After this, we reviewed jumps on a circle, spiraling from a 15 meter canter circle out to a large circle that included an oxer and a vertical. Once again, the emphasis was put on keeping him straight. Doug pointed out that when we were straight we got much better spots, and that the quality of the canter needs to be addressed at all times. If I find myself getting to a long spot, I tend to pump my hands, when instead I should sit back a little and allow my seat/leg to do the work.
Pumping at its finest:
Then the fun [difficult] stuff began. Two small fences (2′) were set up in the middle of the arena. My goal was to go through them at a pretty extreme angle (30 degrees or so), with 3 strides in between. The first time I went through without seeing my line, and totally flubbed it. Then I was shown where my line was, and when I should look vs when I should turn (a remnant from the last lesson), and actually got through it, albeit with a little more wiggle than desirable. A third time through, and it was much smoother. Having the angled fence approach is our toolbox will be very valuable, so if we ever get off our line to an element, Foster will know he can still take it. My homework is to practice over a small warmup cross country fence at the show, followed by a lesser angle to a larger fence, and get him mentally sharp in preparation for this idea.

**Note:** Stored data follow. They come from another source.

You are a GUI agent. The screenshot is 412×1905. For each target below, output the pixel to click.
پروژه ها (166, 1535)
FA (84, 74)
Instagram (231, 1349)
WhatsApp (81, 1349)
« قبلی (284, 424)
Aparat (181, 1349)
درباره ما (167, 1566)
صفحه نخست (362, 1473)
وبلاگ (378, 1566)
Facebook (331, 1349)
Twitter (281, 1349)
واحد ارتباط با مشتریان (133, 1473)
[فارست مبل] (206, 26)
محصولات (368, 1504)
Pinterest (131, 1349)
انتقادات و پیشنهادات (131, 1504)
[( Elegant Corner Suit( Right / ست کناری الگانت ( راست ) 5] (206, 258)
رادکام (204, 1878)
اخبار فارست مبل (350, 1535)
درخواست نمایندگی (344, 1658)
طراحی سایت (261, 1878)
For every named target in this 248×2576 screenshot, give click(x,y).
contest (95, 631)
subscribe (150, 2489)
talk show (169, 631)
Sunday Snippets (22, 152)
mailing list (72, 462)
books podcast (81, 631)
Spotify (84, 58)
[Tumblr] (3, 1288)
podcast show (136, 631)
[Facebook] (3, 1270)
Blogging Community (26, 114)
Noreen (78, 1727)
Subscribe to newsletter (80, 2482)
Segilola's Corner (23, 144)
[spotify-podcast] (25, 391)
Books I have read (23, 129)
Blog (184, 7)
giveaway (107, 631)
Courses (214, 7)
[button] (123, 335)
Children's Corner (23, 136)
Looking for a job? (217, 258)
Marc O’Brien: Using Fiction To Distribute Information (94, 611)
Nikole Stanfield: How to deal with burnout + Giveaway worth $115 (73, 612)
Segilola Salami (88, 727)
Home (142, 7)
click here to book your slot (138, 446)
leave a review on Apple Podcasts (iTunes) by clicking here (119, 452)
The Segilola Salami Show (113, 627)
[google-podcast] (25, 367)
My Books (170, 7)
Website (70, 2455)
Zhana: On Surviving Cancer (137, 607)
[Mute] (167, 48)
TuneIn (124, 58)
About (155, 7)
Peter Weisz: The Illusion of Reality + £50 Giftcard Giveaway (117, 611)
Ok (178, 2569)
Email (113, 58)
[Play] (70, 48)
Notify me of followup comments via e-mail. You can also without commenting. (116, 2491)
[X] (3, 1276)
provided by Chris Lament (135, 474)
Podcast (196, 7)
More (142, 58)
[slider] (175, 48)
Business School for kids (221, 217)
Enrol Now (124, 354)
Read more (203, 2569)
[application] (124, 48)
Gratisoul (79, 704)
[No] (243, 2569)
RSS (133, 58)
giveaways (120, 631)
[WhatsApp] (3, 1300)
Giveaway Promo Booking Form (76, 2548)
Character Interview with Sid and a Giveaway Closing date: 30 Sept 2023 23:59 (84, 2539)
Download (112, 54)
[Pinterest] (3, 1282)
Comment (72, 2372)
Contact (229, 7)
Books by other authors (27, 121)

We finished with a short course of 4 fences, including a 1 stride and the couple new fences I have introduced to the arena, the swedish-oxer-liverpool fence and a brick wall. Once again, straightness was an issue, as I tend to not think about my approach until the base of the fence. Instead, I need to be straight 4 strides out, in order to give Foster the best chance possible of being successful. Something interesting, too, that I learned (and this was a duh! moment on my behalf), was with a Swedish oxer you shouldn’t jump the middle, but jump the side that appears as an ascending oxer. So with the below jump, I would approach this slightly left of center:
Overall, this was another great jumping lesson where I took a lot away. I have confidence in the new bit and hope he rates well in it cross country. With each exercise we improved and once again, I have great homework to work on for some time. It felt good to practice both fences that were technical, and a course that was at or slightly above the height we’ll be competing at this weekend. Because of lesson conflicts this week, I am not sure I will have another opportunity to jump before the show, but I feel like this was a great note to finish on for our prep!